Confucius’s Death Leads to the Creation of

In recording the scholar-philosopher Confucius’s conversations, his followers epitomized his life and teachings, providing the foundation for Confucianism, a philosophical outlook that has shaped Chinese and other East Asian societies.


Summary of Event

On the eleventh day of the fourth month, 479 b.c.e., Confucius died. His death was not dramatic; according to tradition, he sensed that his time had come, took to his bed, and seven days later, expired. His life—which has been reconstructed by modern scholars largely from the Lunyu (later sixth-early fifth centuries b.c.e.; The Analects, 1861)—was neither especially dramatic nor especially successful. Confucius
Zigong
You Zi
Zengzi

Briefly, according to The Analects, Confucius was a person of the highest intelligence and moral character. Both drawing on and augmenting a tradition of legendary sage-emperors, he conceived a project of political reform. Educated gentlemen of good character, or junzi, were to advise and assist rulers: Perhaps they would be able to develop wisdom in the ruler, and perhaps one of them would become a sage, or shengren, who held or strongly influenced governmental power.

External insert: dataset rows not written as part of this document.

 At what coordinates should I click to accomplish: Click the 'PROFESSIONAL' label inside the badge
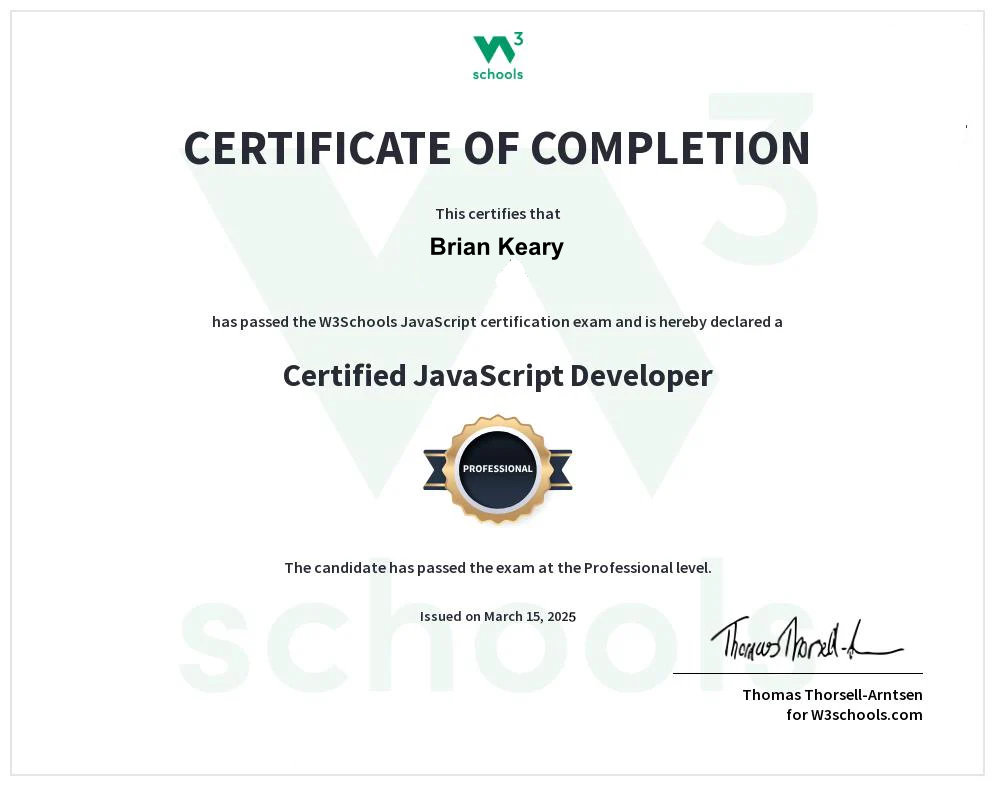click(x=497, y=468)
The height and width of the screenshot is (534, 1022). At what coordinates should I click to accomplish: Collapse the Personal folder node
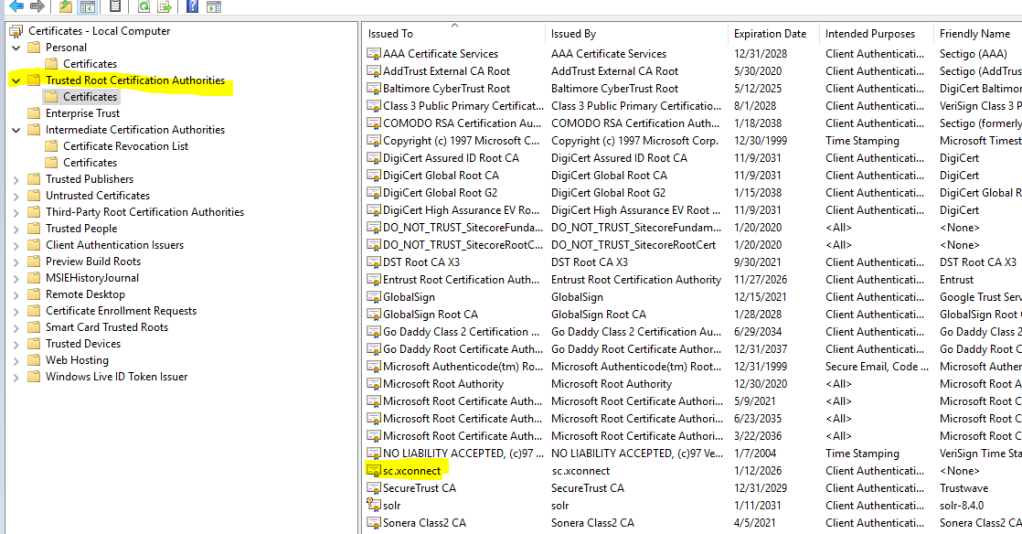pos(16,48)
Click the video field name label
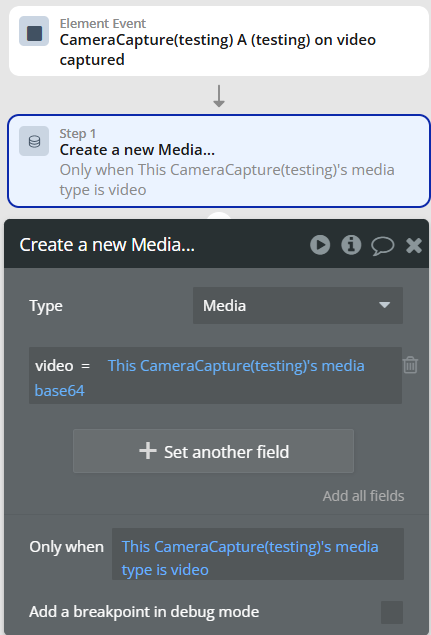 click(54, 366)
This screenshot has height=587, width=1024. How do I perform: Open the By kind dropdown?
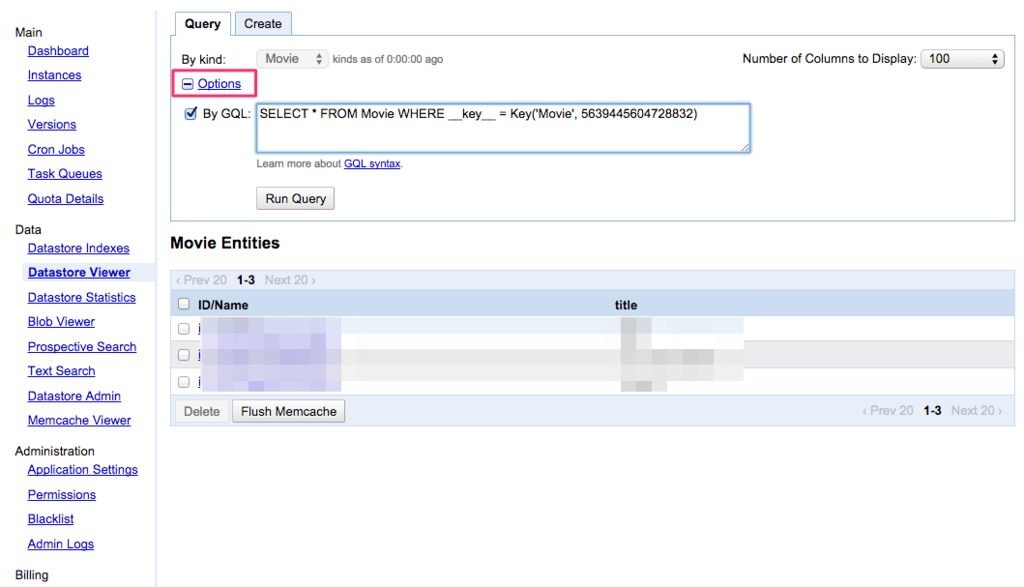291,58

Stymied in the principality of Lu by the infighting among powerful clans, Confucius and his followers traveled for many years to adjoining states (c. 497-484 b.c.e.). Evidently, the Confucians were not welcomed with open arms by the nobles who ruled these states. No one turned over the reins of power to them or appointed Confucius to high office. Returning to Lu, he became embroiled in the conflict between its duke and the dominant Qi family, again with no happy result. He is generally supposed to have died disappointed and even embittered by the failure of his reformist project.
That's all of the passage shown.